卒業直近の進路面談で「プロでは通用しない」

異国の環境に食らいつきながら充実した5年間を過ごし、卒業間近。担任の先生との進路面談が行われた。ここで、厳しい現実を突きつけられる。

「面談で「アキラはプロでは通用しないからやめた方がいいと思うよ」とハッキリ言われました」

先生にとって、プロのバレリーナを目指す生徒の評価軸は多岐にわたる。足の長さなど、体型。世界的に見て「このバレエ団にフィットするだろう」という直感。何回転できるか、どれくらい飛べるかという技術。

数多くの生徒を見てきた上で、先生は自分の将来を心から思って言ってくれている。そんな先生が言うのであれば、もう辞めるべきなのか?確かに、自分よりもスタイルが良くて舞台映えする人はいる。でも、なぜ卒業も間近になった今になってそれを言うのか?ここまで頑張ってきたのはなんだったのか?

それでも、先生が言っていることはあくまでも個人の意見。諦めず、別の先生に推薦状を書いてもらい、ワシントンDCのバレエ学校、Washington School of Balletのビデオオーディションを受けた。結果、見事合格。研修を受けることを許された。

合格者のいないオーディション

必死に、なんとかプロのバレリーナになりたい、と辿り着いたワシントンDC。ここでは日々のレッスンのみならず、ワシントンのバレエ団の公演に参加することができた。地道に鍛錬と舞台経験を積み、アメリカ国内のみならず世界中のバレエ団のオーディションを受けた。厳しいオーディションにも幾度となく遭遇した。

「2,000円〜3,000円のエントリー料を払って参加して、20分ほど踊って肩を叩かれて「帰っていいよ」と言われる人もいる。中には枠がゼロなのに「採用はやってます」という体を取るためだけにオーディションをやることもあります。推薦状がある人は採用するけれど、オープン参加の人は誰も取らないということも普通にあります」

それでも、彼女の努力とそれに伴う成長は、周囲にしっかりと伝わっていた。

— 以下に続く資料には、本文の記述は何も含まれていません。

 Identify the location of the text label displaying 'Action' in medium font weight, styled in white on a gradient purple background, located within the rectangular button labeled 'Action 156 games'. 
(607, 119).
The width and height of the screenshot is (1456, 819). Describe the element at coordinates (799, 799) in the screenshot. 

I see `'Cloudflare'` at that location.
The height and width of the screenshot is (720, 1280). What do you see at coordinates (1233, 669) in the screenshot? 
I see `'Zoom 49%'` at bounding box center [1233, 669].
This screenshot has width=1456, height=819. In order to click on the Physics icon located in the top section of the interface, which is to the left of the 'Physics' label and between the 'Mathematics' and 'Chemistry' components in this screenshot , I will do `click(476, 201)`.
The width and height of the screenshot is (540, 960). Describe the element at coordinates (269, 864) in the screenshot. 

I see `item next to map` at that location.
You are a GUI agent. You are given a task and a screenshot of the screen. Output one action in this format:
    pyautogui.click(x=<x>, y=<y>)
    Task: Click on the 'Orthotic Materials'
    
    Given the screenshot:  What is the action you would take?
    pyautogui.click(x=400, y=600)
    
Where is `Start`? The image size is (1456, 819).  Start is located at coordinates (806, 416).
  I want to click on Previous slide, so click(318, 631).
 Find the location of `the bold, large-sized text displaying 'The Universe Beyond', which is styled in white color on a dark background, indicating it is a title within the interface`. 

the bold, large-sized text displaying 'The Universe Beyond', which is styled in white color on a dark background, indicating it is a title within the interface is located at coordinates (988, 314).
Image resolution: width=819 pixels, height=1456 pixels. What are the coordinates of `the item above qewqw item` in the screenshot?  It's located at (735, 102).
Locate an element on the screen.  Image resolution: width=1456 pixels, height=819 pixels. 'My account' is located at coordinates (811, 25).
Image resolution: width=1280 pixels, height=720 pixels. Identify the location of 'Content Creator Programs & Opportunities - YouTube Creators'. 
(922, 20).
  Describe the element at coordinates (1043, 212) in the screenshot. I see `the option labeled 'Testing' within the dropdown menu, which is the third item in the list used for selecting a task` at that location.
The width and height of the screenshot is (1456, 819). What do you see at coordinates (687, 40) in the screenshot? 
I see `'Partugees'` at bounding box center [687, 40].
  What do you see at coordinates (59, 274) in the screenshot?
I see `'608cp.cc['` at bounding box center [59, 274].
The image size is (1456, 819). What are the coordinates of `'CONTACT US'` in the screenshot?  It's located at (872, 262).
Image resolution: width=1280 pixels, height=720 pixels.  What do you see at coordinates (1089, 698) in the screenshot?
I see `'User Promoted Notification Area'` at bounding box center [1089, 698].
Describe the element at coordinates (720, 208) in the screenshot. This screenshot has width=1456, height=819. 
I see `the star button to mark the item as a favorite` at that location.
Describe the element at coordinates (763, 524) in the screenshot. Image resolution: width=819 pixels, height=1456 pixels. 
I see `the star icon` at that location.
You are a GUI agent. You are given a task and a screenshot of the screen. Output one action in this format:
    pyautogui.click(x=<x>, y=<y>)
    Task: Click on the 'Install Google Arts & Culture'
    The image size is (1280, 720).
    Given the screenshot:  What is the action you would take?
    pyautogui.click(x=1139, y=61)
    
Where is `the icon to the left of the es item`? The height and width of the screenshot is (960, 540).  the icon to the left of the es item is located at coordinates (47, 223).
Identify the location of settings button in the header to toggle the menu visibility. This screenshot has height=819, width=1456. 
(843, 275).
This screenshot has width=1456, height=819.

シンガポール人の校長が現在の所属先であるシンガポール・ダンスシアターに紹介状を書いてくれた。研修生として入団が決定。「プロになれないと思う」と言われてから、僅か1年での出来事だった。

目の前の瞬間だけに

幼少期から大好きなバレエとはいえ、プロとして、仕事として舞台に立っている。重圧を感じることも少なくない。舞台を楽しむのに、コツはあるのだろうか。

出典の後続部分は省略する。